Et il désacralise la seconde dîme qu’il séparera à l’avenir, en transférant sa sainteté à de l’argent, et il peut boire le vin immédiatement, en s’appuyant sur la séparation qu’il effectuera plus tard, laquelle clarifiera rétroactivement quel log il a désigné pour les dîmes et pour la terouma. Telle est la déclaration de Rabbi Meir.
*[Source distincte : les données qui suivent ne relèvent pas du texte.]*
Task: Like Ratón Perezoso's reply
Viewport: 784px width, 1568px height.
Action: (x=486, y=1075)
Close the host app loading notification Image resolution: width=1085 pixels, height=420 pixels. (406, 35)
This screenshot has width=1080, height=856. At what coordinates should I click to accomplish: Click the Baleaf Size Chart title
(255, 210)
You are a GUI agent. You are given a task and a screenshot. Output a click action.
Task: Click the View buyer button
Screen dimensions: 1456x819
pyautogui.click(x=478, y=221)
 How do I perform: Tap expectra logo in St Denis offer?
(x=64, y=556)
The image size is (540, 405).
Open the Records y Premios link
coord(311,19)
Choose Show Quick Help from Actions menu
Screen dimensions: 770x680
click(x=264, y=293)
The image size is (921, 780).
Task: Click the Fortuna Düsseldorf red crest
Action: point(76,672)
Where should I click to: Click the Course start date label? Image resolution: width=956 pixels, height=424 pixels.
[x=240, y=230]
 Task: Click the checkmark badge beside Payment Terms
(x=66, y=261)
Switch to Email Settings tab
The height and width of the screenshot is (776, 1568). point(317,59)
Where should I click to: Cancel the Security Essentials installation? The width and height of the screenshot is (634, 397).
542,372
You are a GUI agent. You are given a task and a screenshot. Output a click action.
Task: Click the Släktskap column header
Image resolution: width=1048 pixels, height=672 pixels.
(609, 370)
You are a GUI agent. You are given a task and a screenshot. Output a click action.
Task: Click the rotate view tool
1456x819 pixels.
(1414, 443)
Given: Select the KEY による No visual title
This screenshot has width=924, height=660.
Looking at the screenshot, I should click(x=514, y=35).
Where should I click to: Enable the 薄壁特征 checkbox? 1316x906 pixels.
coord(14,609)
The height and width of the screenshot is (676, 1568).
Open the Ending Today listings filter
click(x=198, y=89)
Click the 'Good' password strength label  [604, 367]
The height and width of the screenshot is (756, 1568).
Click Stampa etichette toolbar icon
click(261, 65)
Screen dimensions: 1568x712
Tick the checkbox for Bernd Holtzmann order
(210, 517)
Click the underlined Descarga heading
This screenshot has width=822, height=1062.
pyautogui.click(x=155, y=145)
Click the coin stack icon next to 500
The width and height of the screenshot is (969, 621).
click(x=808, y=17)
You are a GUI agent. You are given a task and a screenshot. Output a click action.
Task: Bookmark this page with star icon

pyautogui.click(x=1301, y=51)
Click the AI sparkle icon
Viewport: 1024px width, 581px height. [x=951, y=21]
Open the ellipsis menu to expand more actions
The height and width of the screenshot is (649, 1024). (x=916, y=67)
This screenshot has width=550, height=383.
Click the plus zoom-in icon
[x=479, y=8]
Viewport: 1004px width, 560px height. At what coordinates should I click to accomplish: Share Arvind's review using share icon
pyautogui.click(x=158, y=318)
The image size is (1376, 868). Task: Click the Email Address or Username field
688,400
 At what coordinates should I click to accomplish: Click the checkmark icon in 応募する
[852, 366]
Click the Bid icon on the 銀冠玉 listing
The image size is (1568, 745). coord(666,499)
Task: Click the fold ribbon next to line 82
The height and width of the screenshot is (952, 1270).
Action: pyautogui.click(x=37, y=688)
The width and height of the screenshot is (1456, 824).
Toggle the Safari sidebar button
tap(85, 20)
Cependant, Rabbi Yehuda, Rabbi Yosei et Rabbi Shimon interdisent cette pratique, car ils estiment que, dans ce cas, il n’y a pas de clarification rétroactive. Il est donc évident que, selon Rabbi Yehuda, il n’y a pas de clarification rétroactive lorsqu’une personne fait dépendre la clarification de sa propre décision.
תּוֹלֶה בְּדַעַת אֲחֵרִים אִית לֵיהּ בְּרֵירָה – דִּתְנַן: מָה הִיא בְּאוֹתָן הַיָּמִים?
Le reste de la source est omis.